WRITTEN EXERCISE A: In the mailing list message about ProfessorJ and doubles, what value is assigned to epsilon in the suggested way to test equality on doubles?
WRITTEN EXERCISE B: Copy out the stretch of the records from their very first line through the line containing "click(657, 355)", with both of those lines included.

[plt-scheme] ProfessorJ, ==, and double

From: Daniel Pinto de Mello e Silva (daniel.silva at gmail.com)
Date: Tue Jan 25 14:57:04 EST 2005

On Tue, 25 Jan 2005 14:34:50 -0500, Carl Eastlund
<carl.eastlund at gmail.com> wrote:
>   For list-related administrative tasks:
>   http://list.cs.brown.edu/mailman/listinfo/plt-scheme
> 
> On Tue, 25 Jan 2005 14:02:34 -0500, Don Blaheta <dblaheta at knox.edu> wrote:
> > Quoth Carl Eastlund:
> > > The == operator doesn't operate on type double in ProfessorJ: Beginner
> > 
> > Because floating point numbers shouldn't be tested for equality, due to
> > numeric error.  Consider:
> >
> >   > double x = (1.0 / 6) * 10000;
> >   > double y = 10000.0 / 6;
> >   > x
> >   1666.6666666666665
> >   > y
> >   1666.6666666666667
> 
> Fair enough.  I've seen this reasoning before, I just wasn't sure it
> was the reason in use here.
> 
> > Now, there are situations once you know what you're doing, when you know
> > that numeric error can't arise, that you can make use of ==, but Java
> > beginners really shouldn't use those.  The correct way to test equality
> > on doubles is
> >
> >   > double epsilon = 0.0001;
> >   > Math.abs (x - y) < epsilon
> >   true
> 
> I'm very wary of the claim that this is "correct".  For very very
> large values - the distance in meters between galaxies, for instance -
> this epsilon is woefully small and this might as well be the == test.

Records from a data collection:
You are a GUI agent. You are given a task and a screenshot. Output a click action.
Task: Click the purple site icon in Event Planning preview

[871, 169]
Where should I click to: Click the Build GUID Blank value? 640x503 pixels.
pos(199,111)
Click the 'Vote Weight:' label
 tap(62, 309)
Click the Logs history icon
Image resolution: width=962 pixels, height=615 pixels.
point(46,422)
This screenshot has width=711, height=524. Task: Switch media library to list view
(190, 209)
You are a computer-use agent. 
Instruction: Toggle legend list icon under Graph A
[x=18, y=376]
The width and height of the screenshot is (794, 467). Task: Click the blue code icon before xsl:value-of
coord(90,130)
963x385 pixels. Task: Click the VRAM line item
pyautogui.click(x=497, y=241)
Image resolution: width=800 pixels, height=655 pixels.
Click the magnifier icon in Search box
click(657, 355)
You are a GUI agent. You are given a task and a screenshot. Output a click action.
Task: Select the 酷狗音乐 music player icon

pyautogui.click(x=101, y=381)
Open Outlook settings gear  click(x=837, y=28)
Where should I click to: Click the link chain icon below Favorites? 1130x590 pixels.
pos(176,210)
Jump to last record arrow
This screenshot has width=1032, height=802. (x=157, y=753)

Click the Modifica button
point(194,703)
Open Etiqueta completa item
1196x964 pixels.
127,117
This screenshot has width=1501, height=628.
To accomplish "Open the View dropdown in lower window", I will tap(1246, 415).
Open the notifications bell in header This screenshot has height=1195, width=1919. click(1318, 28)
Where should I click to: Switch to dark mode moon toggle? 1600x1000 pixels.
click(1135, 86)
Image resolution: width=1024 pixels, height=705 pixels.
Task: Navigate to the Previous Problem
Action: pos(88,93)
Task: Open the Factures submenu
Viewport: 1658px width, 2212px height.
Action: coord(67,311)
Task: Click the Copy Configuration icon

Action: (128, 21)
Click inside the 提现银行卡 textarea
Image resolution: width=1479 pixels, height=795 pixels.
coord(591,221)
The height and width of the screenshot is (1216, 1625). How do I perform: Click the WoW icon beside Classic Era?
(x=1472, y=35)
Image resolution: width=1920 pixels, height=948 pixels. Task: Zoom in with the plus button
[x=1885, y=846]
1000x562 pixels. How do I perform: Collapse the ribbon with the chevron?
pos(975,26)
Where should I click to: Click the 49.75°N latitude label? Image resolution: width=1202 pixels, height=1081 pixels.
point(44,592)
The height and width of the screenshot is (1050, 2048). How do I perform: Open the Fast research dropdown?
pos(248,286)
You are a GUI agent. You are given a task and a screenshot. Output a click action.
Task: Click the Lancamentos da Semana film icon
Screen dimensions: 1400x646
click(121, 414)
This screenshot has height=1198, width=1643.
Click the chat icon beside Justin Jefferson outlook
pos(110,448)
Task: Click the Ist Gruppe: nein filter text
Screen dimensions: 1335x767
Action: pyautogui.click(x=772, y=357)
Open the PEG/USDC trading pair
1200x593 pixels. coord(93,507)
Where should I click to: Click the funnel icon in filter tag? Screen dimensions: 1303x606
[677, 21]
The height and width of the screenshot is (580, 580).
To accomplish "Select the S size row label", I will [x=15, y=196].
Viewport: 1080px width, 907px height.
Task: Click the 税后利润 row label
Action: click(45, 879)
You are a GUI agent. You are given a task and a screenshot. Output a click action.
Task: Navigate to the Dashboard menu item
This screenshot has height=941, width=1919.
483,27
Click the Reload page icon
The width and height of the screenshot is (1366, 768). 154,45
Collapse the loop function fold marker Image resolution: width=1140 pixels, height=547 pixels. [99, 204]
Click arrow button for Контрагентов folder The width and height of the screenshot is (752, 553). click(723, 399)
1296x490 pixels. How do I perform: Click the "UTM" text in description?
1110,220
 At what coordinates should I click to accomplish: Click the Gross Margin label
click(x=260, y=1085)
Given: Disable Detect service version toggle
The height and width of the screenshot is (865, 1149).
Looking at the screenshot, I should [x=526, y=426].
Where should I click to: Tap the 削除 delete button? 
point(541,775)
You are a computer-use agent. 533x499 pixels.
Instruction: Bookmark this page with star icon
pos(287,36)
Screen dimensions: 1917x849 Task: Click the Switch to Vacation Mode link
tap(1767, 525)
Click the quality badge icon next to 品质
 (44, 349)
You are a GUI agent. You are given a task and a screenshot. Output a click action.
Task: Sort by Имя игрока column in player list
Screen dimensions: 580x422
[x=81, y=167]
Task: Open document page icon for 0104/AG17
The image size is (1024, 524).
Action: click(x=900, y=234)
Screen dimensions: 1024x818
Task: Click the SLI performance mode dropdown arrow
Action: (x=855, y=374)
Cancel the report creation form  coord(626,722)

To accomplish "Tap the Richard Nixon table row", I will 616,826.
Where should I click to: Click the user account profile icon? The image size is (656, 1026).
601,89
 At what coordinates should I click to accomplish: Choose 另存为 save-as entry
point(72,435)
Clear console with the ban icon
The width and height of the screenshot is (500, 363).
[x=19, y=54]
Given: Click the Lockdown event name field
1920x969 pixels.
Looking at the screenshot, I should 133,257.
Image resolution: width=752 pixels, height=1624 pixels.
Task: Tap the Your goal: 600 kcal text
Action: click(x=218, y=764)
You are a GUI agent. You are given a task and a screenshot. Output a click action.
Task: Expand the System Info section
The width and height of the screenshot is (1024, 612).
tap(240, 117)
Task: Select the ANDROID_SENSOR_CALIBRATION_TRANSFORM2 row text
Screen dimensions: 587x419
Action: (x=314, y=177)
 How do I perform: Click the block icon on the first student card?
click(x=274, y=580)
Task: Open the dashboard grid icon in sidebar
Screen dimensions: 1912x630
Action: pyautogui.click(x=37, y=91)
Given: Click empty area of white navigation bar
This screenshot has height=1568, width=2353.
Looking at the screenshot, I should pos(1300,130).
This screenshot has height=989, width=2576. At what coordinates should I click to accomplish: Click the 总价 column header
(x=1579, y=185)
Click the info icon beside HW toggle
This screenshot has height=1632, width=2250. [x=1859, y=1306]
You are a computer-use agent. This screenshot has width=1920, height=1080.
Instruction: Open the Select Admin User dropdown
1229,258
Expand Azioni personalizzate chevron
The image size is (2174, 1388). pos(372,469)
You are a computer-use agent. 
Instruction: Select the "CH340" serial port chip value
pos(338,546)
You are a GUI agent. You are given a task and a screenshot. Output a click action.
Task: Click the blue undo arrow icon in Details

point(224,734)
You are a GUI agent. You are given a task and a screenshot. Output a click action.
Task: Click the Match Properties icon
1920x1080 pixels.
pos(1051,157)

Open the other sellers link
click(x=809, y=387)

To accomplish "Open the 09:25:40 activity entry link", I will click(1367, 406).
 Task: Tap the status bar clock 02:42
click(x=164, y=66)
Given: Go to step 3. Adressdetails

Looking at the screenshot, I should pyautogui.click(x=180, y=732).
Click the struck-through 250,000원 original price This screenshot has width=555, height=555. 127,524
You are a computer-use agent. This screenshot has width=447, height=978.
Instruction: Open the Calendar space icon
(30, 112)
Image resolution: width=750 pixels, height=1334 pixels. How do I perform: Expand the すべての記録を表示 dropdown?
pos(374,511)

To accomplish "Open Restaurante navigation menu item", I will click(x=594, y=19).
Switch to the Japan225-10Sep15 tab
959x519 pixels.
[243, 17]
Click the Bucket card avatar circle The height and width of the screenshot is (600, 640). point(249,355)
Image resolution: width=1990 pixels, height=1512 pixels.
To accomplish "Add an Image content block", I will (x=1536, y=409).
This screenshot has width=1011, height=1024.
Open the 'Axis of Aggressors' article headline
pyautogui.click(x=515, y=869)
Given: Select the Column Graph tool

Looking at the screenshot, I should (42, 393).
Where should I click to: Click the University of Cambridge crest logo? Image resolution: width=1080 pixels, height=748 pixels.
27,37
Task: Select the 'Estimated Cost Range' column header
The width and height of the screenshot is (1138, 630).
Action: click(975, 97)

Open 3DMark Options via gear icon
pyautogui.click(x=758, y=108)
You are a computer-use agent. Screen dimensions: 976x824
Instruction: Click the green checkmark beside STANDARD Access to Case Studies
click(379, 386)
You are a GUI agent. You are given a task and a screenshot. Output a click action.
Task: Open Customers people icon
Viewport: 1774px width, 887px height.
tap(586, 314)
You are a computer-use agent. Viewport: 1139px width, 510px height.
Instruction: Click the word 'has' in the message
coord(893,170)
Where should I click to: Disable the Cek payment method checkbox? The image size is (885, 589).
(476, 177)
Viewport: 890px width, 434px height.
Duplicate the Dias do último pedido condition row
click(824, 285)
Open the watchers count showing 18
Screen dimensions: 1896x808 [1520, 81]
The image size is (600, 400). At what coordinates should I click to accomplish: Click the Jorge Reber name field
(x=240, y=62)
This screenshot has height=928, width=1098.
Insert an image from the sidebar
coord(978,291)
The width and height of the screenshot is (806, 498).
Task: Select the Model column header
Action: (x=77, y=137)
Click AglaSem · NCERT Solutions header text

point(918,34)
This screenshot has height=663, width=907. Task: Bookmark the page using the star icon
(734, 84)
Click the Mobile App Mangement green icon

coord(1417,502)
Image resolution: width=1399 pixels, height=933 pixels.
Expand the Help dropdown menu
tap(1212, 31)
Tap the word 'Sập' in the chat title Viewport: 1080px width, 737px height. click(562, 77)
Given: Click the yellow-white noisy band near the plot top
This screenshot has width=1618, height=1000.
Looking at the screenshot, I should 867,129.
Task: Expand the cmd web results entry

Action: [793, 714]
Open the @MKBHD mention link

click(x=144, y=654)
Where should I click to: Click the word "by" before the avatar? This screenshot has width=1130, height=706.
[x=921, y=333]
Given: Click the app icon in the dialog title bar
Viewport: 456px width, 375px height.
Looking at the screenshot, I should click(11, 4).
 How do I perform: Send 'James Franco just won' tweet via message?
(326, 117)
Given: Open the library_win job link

CORRECT OUTPUT A: 0.0001

CORRECT OUTPUT B:
You are a GUI agent. You are given a task and a screenshot. Output a click action.
Task: Click the purple site icon in Event Planning preview

[871, 169]
Where should I click to: Click the Build GUID Blank value? 640x503 pixels.
pos(199,111)
Click the 'Vote Weight:' label
 tap(62, 309)
Click the Logs history icon
Image resolution: width=962 pixels, height=615 pixels.
point(46,422)
This screenshot has width=711, height=524. Task: Switch media library to list view
(190, 209)
You are a computer-use agent. 
Instruction: Toggle legend list icon under Graph A
[x=18, y=376]
The width and height of the screenshot is (794, 467). Task: Click the blue code icon before xsl:value-of
coord(90,130)
963x385 pixels. Task: Click the VRAM line item
pyautogui.click(x=497, y=241)
Image resolution: width=800 pixels, height=655 pixels.
Click the magnifier icon in Search box
click(657, 355)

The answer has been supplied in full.